Samuel Pittman told the court later in the evening Charles had asked him what he would do if he punched his brother.

“I wouldn’t recommend it,” Samuel replied.

Some time later, John and Charles were chatting, Samuel was nearby getting a drink from the kitchen, when the punch came.

John told the court he didn’t see it coming – the first he knew was when pain exploded in his face as Charles’ fist connected with his jaw, fracturing it.

Samuel turned to Charles, who had said nothing, and demanded: “Did you just hit my brother?”

Samuel then demanded Charles leave the house. Eventually he picked up the cap-gun from the lounge room and pointed it at Charles, again repeating his demand he leave.

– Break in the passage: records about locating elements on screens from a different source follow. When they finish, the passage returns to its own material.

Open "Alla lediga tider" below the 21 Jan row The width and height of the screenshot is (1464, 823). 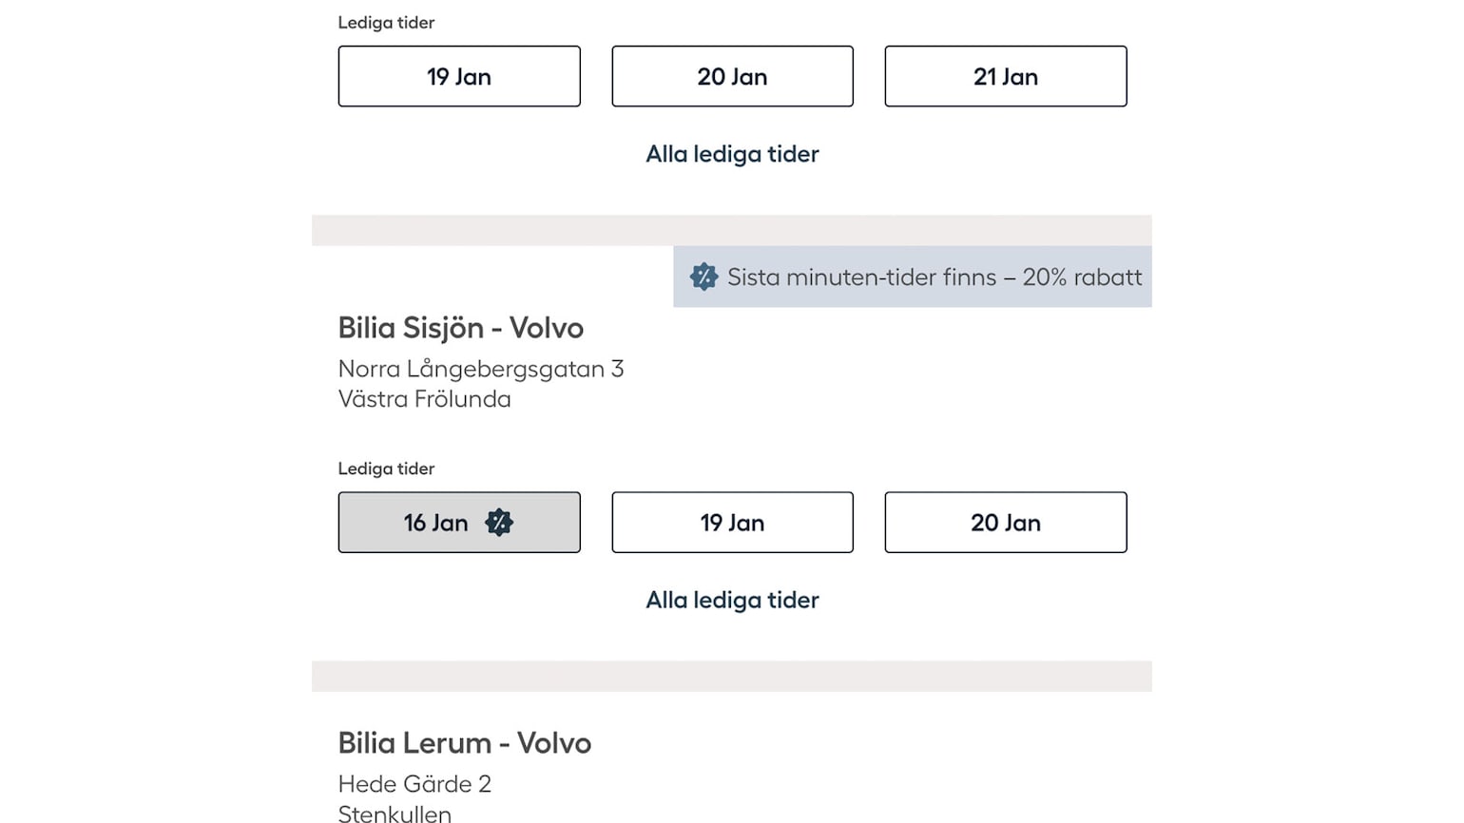732,154
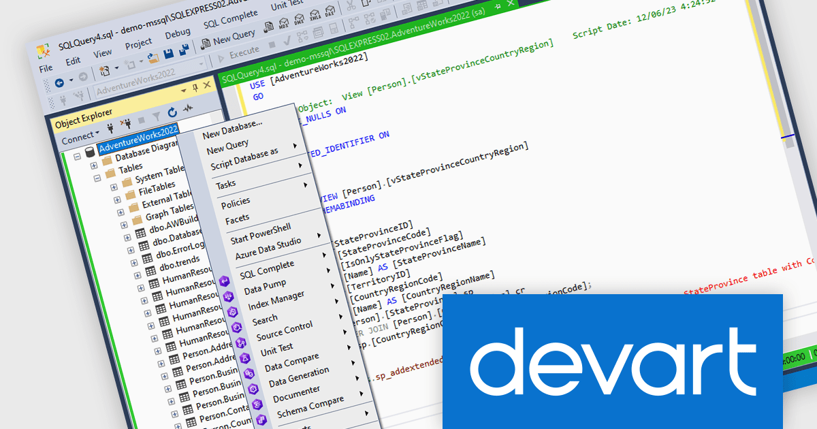Open the Project menu
The width and height of the screenshot is (817, 429).
(x=138, y=42)
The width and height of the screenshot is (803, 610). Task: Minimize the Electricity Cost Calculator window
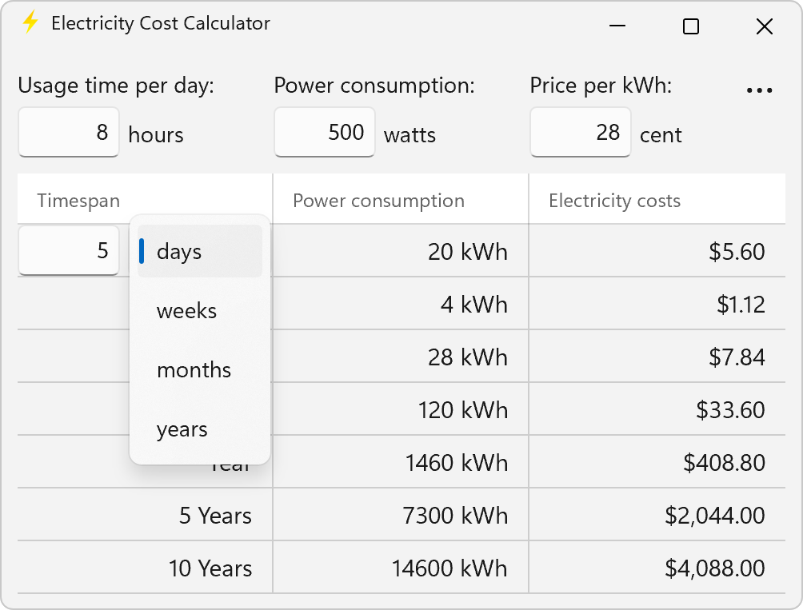click(617, 26)
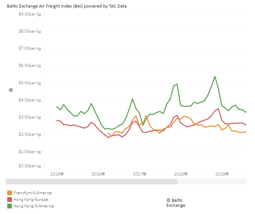Click the 2016年 x-axis label

(x=98, y=174)
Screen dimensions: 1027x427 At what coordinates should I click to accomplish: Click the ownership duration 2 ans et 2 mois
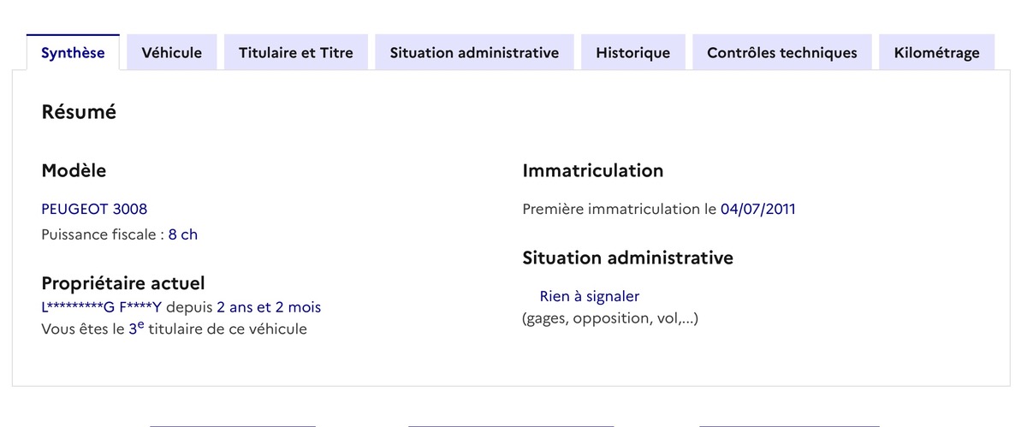[x=269, y=307]
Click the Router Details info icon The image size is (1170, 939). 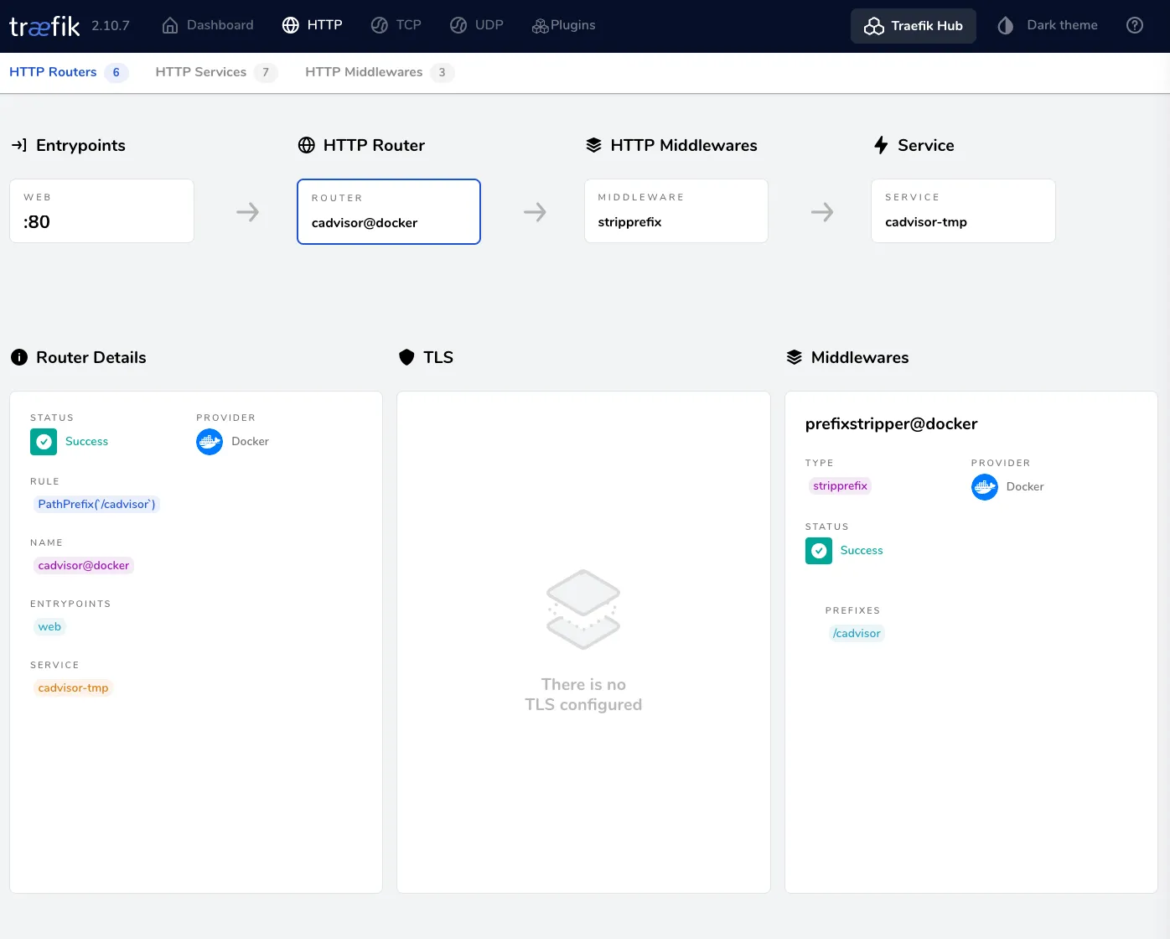tap(19, 357)
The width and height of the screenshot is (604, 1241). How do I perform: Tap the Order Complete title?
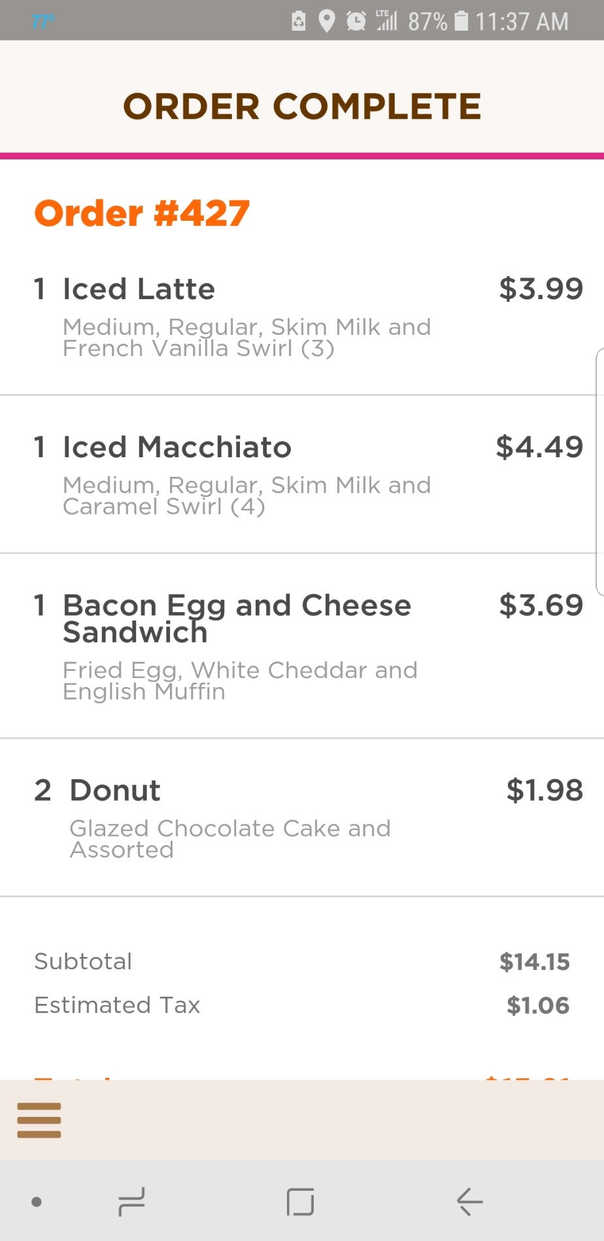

The gun spurred Charles into action. He moved at Samuel and the pair had a brief wrestle before Charles fled the house – the brothers both said he lobbed a stubbie at Samuel as he left, missing him and hitting the fridge.

Charles insisted his version of events was correct, saying he acted in self defence after Samuel, who had taken an unknown drug, began accusing him of stealing his cannabis before pulling the gun – which Charles said was real. Samuel admitted to using cannabis, but denied having taken any drugs or drinking any alcohol that evening.

Magistrate Robyn Denes didn’t believe Charles’ story, suggesting it was unlikely someone, faced with what they believed to be a real, loaded gun, would move towards the weapon rather than try to get out of the house.

Police had gone to the Pittman house after the event and been shown the toy cap-gun. A search of the house failed to find any weapons.

Ms Denes formally convicted Charles and adjourned the case to Monday, November 30, for sentence.